As with many of the City of London’s pocket parks, this is a former graveyard for the church of St John Zachary, and also a site of war damage.

Made up in two sections, an upper street level with a few benches around a huge London Plane tree, what marks this public garden out is the large square sunken garden besides it with a large manicured grass lawn.

Before the war, this was a built up area of small offices, with the churchyard as an open space on the corner of Gresham Street.

The site was first laid out as a garden by the WW2 firewardens in 1941, and later won the award of Best Garden on a Blitzed Site in 1950.
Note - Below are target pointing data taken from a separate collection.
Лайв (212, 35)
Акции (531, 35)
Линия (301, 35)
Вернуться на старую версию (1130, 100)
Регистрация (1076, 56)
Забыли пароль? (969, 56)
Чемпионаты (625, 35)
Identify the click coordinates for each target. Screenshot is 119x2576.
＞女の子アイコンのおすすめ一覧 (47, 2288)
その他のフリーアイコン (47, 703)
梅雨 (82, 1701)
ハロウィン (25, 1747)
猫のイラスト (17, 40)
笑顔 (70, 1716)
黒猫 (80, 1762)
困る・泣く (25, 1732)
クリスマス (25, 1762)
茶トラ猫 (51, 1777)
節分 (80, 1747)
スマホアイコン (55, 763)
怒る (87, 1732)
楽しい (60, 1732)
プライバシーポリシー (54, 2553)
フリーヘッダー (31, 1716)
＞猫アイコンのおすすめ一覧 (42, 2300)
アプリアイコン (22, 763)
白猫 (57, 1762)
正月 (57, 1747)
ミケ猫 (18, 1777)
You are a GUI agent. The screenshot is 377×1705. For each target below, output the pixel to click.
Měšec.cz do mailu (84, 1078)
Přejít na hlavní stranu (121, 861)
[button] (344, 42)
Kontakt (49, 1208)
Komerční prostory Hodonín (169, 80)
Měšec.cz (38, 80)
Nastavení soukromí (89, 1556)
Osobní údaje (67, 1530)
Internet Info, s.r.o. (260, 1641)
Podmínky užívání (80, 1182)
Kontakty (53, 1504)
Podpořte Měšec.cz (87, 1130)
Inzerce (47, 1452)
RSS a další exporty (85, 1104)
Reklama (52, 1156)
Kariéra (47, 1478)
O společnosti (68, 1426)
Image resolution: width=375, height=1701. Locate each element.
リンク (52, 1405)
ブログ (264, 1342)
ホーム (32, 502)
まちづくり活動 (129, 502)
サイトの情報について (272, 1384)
Although a former churchyard, it is now owned by the Worshipful Company of Goldsmiths, who have their Livery Hall on the other side of the road. It was refurbished in 1995.

Around the back of the garden is the Lloyds Bank headquarters building, designed by Grimshaw architects in 2002.

Staff sitting in the lower canteen level have a fine view of the sunken garden, and hence, visitors to the garden can peer into the canteen.

What’s in the corner though is a notable work of art – the Three Printers by Wilfred Dudeney. Commissioned by the Westminster Press Group, it shows a newsboy, a printer and an editor, and is Britain’s only public monument to newspapers.

Originally based in New Street Square, Holborn, but when that redeveloped in 2009, the sculpture was moved to this garden.

Notable also are what look like golden lions, but are in fact gold leopards, the symbol of the Goldsmiths Company.